**Supplied passage:**
******

Baird says he spoke for 15 minutes about women’s rights when he met with the man who is now Saudi King Salman. Baird was Canada’s foreign affairs minister from 2011 to 2015. He now advises several companies and has three clients who do business in Saudi Arabia.
Trudeau must fly to Riyadh to speak directly to the King or Crown Prince Mohammad bin Salman.
“You do it respectfully and face to face, and not do diplomacy via Twitter,” Baird said.
Officials say Canada routinely raises human rights issues in private meetings with Saudi Arabia and noted that Freeland raised them in May during a bilateral meeting with the Saudi foreign minister. They did not directly answer whether she raised the concerns noted in the tweet before it was sent.
Speaking in Montreal, Prime Minister Justin Trudeau said the Canadian government continues to engage with the Saudi Arabian government.
“The minister of foreign affairs [Chrystia Freeland] had a long conversation with their foreign minister yesterday and diplomatic talks continue,” he said.
“But as the minister has said and as we will repeat, Canada will always speak strongly and clearly in private and in public on questions of human rights.”
Saudi Arabia selling Canadian assets: report
The repercussions now include Saudi Arabia’s central bank and state pension funds issuing orders to eliminate new Canadian investments “no matter the cost,” according to a report by the Financial Times.
The move could explain Tuesday’s poor performance by Canadian markets, which fell due to selling activity by an unknown investor.
The reported sell-off is the latest in a series of measures taken by Saudi Arabia since the Canadian government called on the kingdom to release detained female bloggers and activists.
The Saudi government instructed Saudi nationals staying in Canadian hospitals to leave the country. More than 15,000 post-secondary students were previously ordered to leave Canada and return to Saudi Arabia.
Canada’s ambassador to the country was expelled earlier this week, while the Saudis recalled their own ambassador from Ottawa. Trade has also been frozen between the two countries.
Analysts say the moves suggest Saudi Arabia is using Canada to send a message to the rest of the West about attempts to interfere in what it sees as its internal affairs.
On Wednesday, Saudi Arabia’s foreign minister shifted responsibility for resolving the dispute back to Canada, telling a news conference in Riyadh that “Canada knows what it needs to do,” according to multiple reports.
Adel al-Jubeir said there’s nothing to mediate in the spat, and said Saudi Arabia is considering additional measures against Canada.
“A mistake has been made and a mistake should be corrected,” he said, according to a Reuters report.
The Canadian government says it continues to seek clarity from the kingdom “on various issues” and referred questions about the reported asset sell-off, as well as about the foreign minister’s remarks, to the Saudi government.
“The Embassy’s trade officers in addition to the wider Trade Commissioner Service are actively engaged with Canadian business interests and will continue to work with them and the relevant authorities in the coming days,” Amy Mills wrote in an email to BNN Bloomberg.
Export Development Canada, a Crown corporation that provides financing and advice to Canadian exporters, says it is reviewing its position on Saudi Arabia. The commercial institution had the country listed as open for business with a low risk of political interference, the National Post said Tuesday. By Wednesday it had removed the previous assessment and noted the review is happening “in light of recent events.”

******

**Entries provided:**
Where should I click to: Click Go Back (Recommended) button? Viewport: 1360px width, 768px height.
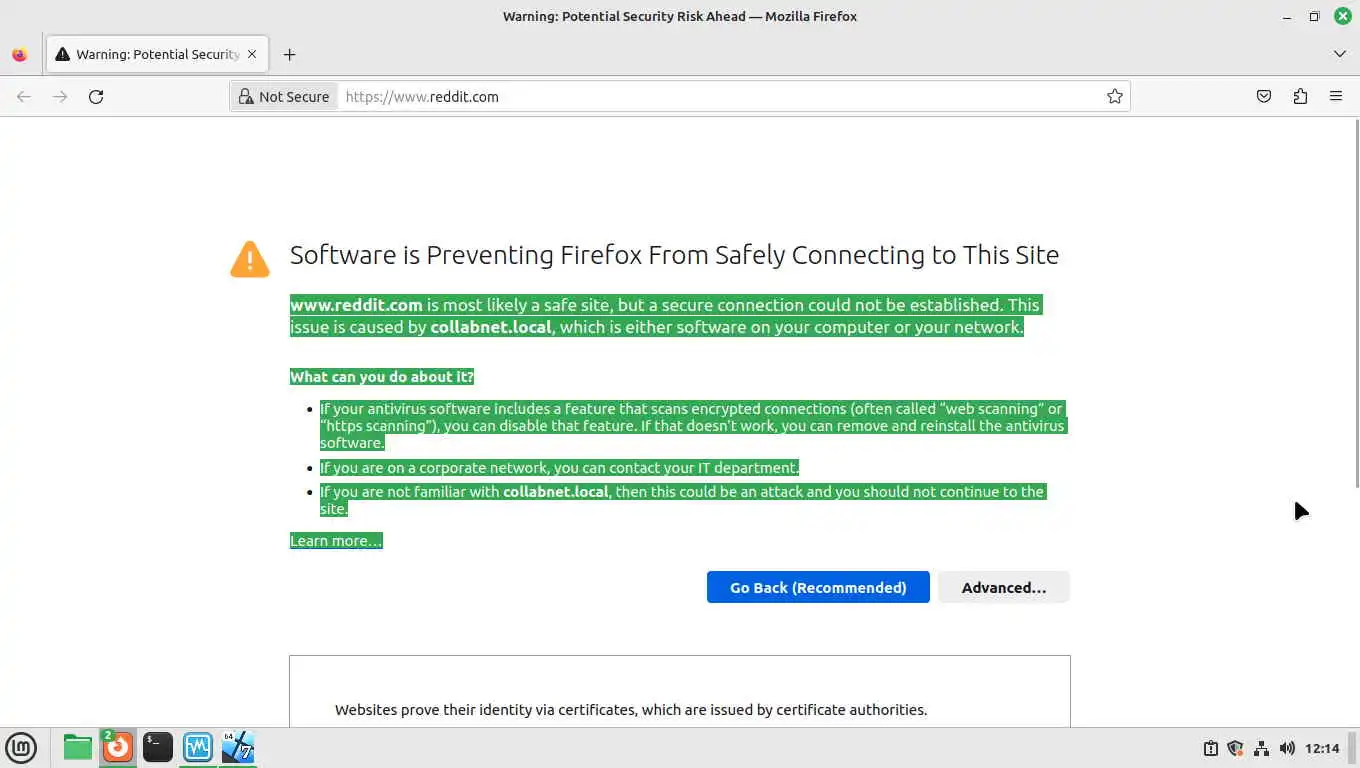tap(817, 587)
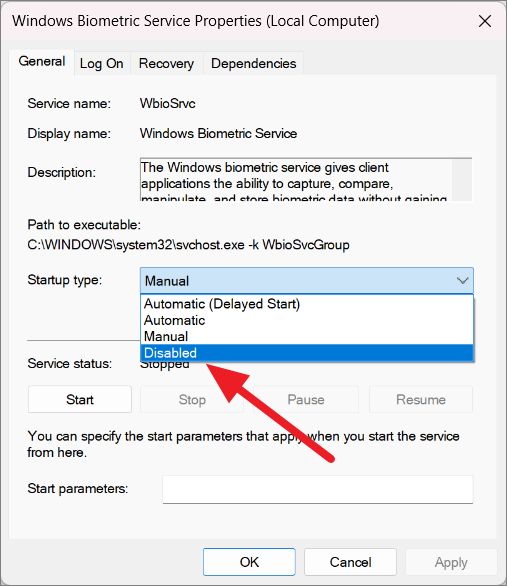507x586 pixels.
Task: Switch to the Log On tab
Action: 102,64
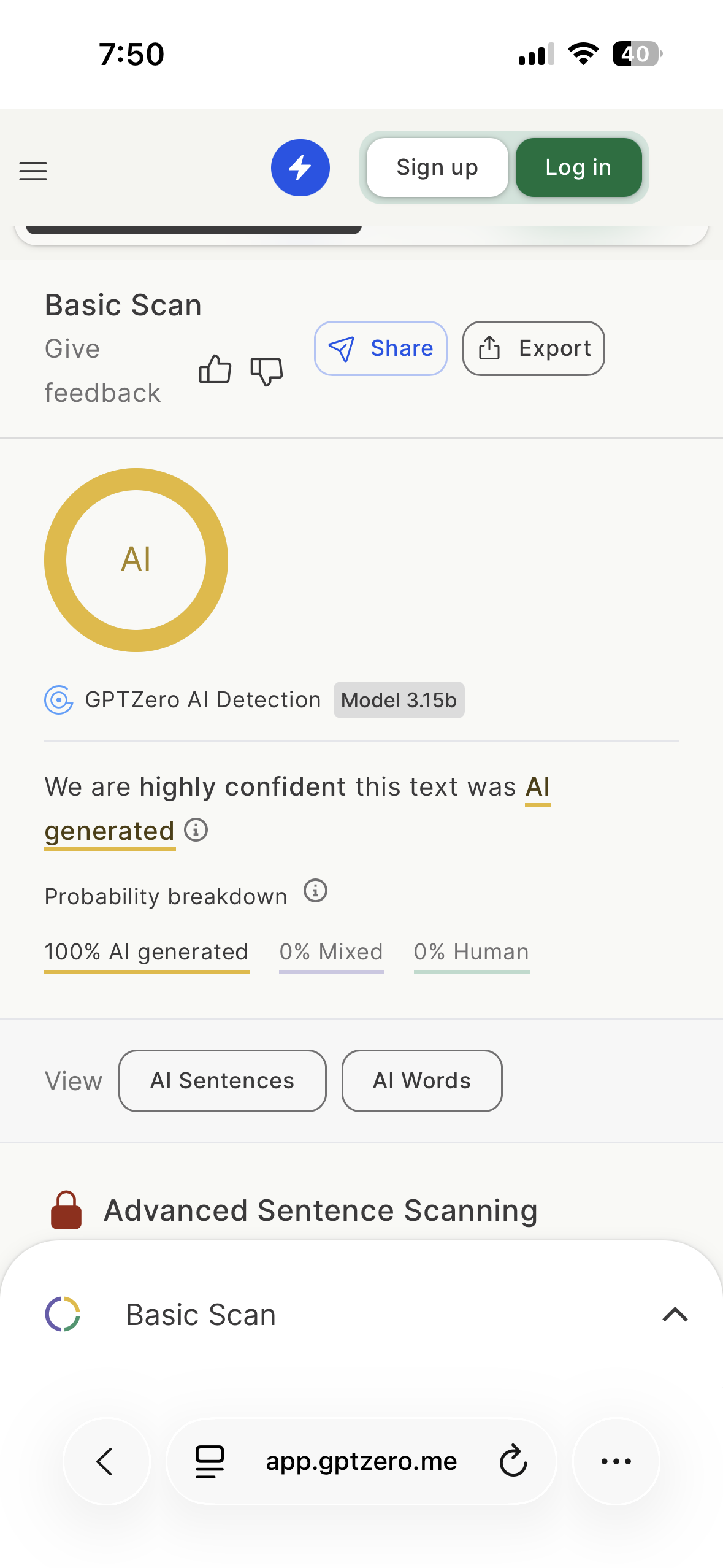Open the hamburger navigation menu
723x1568 pixels.
[x=33, y=171]
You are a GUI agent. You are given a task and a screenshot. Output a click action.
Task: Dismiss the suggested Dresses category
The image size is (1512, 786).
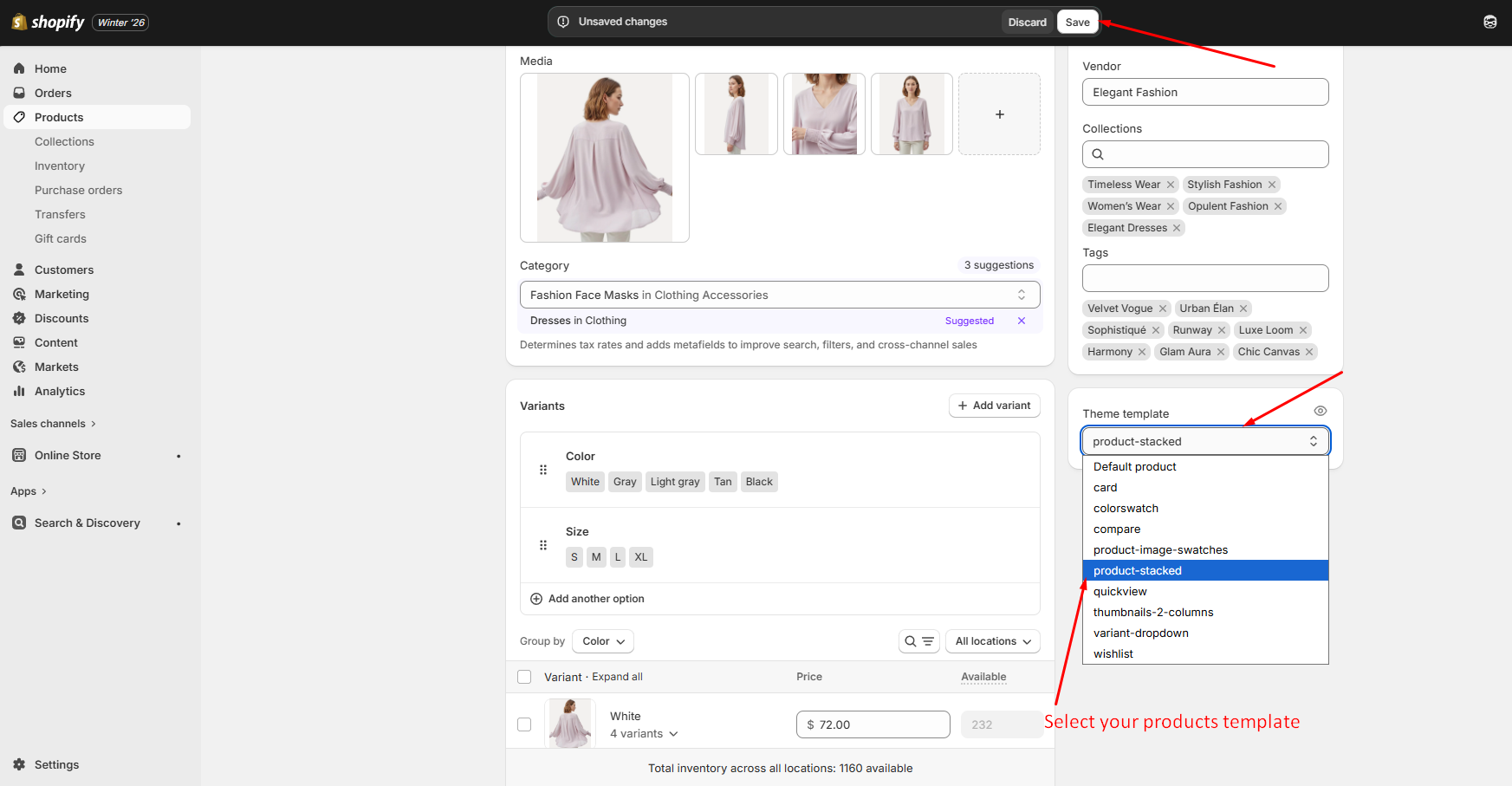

******

**To do:** Can you write out the passage of the Canada–Saudi dispute article from "The Saudi government instructed" to "to Saudi Arabia."?

**Response to this exercise:**
The Saudi government instructed Saudi nationals staying in Canadian hospitals to leave the country. More than 15,000 post-secondary students were previously ordered to leave Canada and return to Saudi Arabia.